== Text block

Bank Fraud

In recent years, the prosecution of financial crimes by the Department of Justice, especially in the Southern and Eastern Districts of New York, has dramatically increased - and with it the number of bank fraud cases. Whether it emanates from a complex financial transaction or a simple check kiting scheme, the charge of bank fraud, in violation of 18 U.S.C. § 1344, is extremely serious - and a conviction carries with it a sentence of up to 30 years imprisonment and a maximum $1 million fine. The federal bank fraud statute covers two different, though related types of bank fraud: § 1344(1) generally punishes any individual who knowingly executes a scheme to defraud a financial institution; § 1344(2) is more limited, punishing any individual who knowingly executes a scheme to obtain money, credit or some other asset owned by, or under the control of a financial institution, by use of false pretenses.

Specifically, in order to be convicted of 18 U.S.C. § 1344(1), a prosecutor must prove beyond a reasonable doubt that the defendant: i) knowingly executed or attempted to execute; ii) a scheme to defraud; iii) a financial institution insured or chartered by the federal government while; iv) utilizing some material misrepresentation or act of concealment. In order to be found guilty of § 1344(2), the prosecutor must prove beyond a reasonable doubt that the defendant: i) knowingly executed or attempted to execute; ii) a scheme to defraud; iii) a financial institution insured or chartered by the federal government; iv) using materially false representations or fraudulent pretenses; v) in order to obtain money or property in its custody, control or ownership.

====

▶ **Tasks**:
[a] In the bank fraud text, what is the maximum prison sentence for a conviction under 18 U.S.C. § 1344?
[b] Write the next part of the bank fraud text, picking up after its final sentence.

== Data excerpts

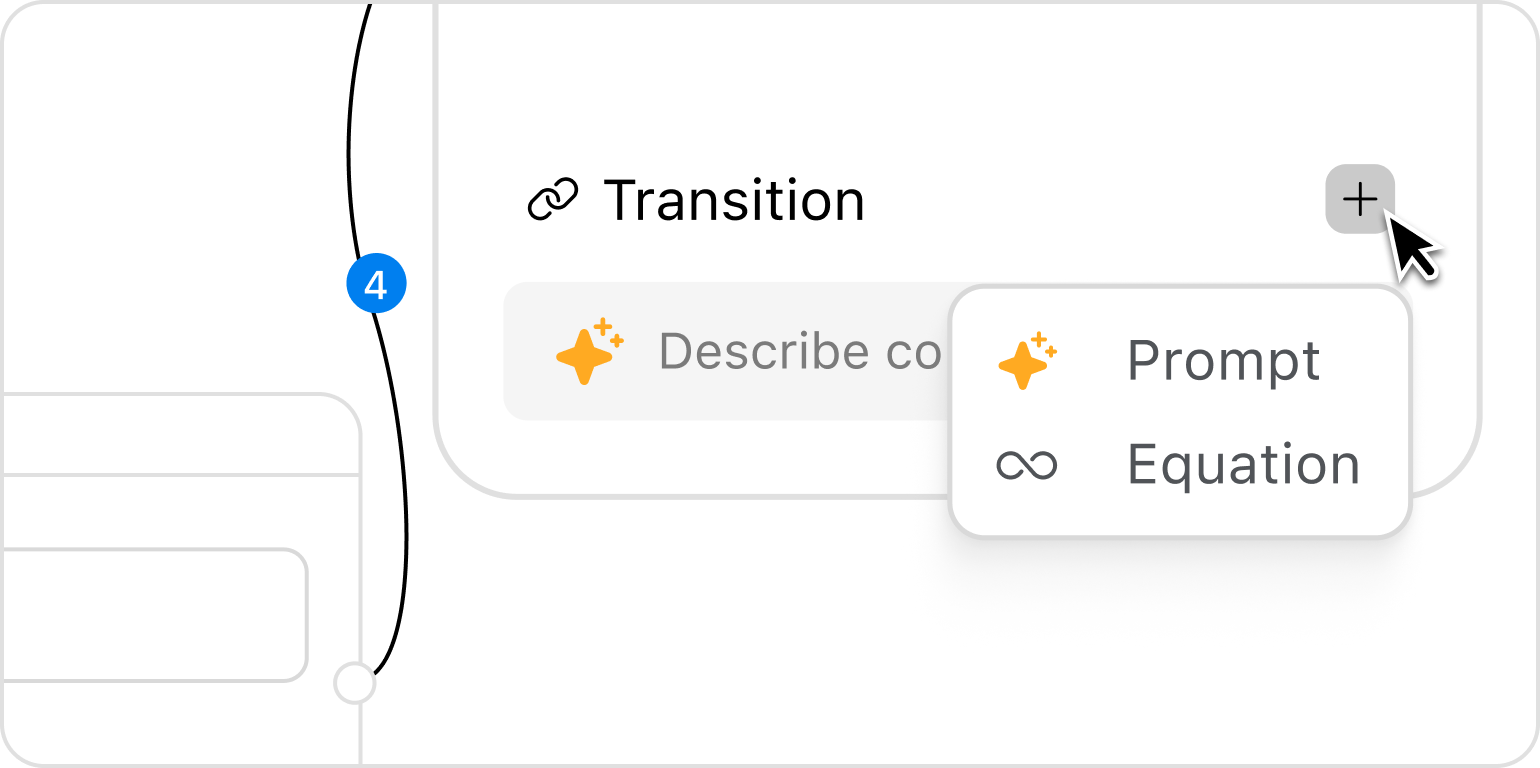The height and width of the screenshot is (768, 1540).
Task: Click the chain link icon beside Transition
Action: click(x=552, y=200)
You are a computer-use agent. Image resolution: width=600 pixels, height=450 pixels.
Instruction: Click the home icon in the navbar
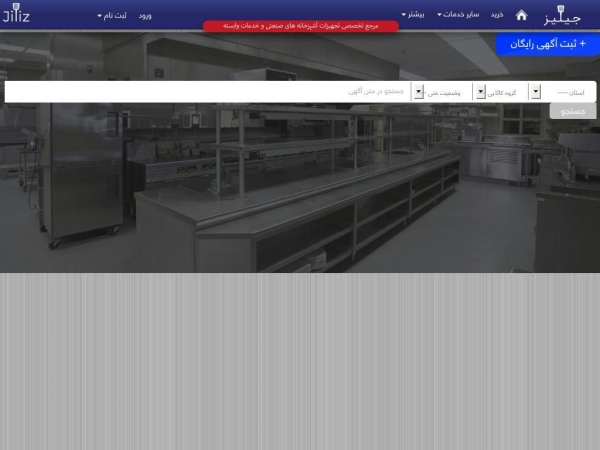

====

▶ **Outputs**:
[a] Up to 30 years imprisonment.

[b]
While the statutory language is seemingly broad, defenses to this charge exist. For example, not every misrepresentation made to a bank or financial institution is sufficient to warrant a conviction for this crime. Instead, the Second Circuit Court of Appeals held that a misrepresentation is material only if it is capable of influencing a bank's actions. See United States v. Rigas, 490 F.3d 208, 231 (2d Cir. 2007); United States v. Rodriguez, 140 F.3d 163, 168 (2d Cir. 1998). Further, the 'scheme to defraud element' of both subsections requires more than just a simple act; for example, "depositing checks into a bank account where the depositor knows that he/she is not entitled to the funds," is not a crime punishable by § 1344. Rodriguez, 140 F.3d at 168. Instead, this element requires that the prosecutor prove that the defendant engaged in a "pattern or course of conduct designed to deceive a ... financial institution into releasing property ...." United States v. Stavroulakis, 952 F.2d 686, 964 (2d Cir. 1992) (emphasis supplied). Finally, not every financial institution qualifies for protection under this statute; instead, this term is defined by 18 U.S.C. § 20 and includes insured depository institutions of the Federal Deposit Insurance Act, credit unions with accounts insured by the National Credit Union Share Insurance Fund, federal home loan banks, small business investment companies, the Federal Reserve bank or a member bank of the Federal Reserve System, and mortgage lending businesses.

Hiring a top New York federal criminal defense attorney to defend you in any bank fraud prosecution is crucial and will ensure that every viable defense is explored and utilized on your behalf. Lawyers at the Law Offices of Jeffrey Lichtman have successfully handled countless federal bank fraud cases, exploiting holes in the prosecution's evidence to achieve the best possible result for our clients. Contact us today at (212) 518-1001 for a free consultation.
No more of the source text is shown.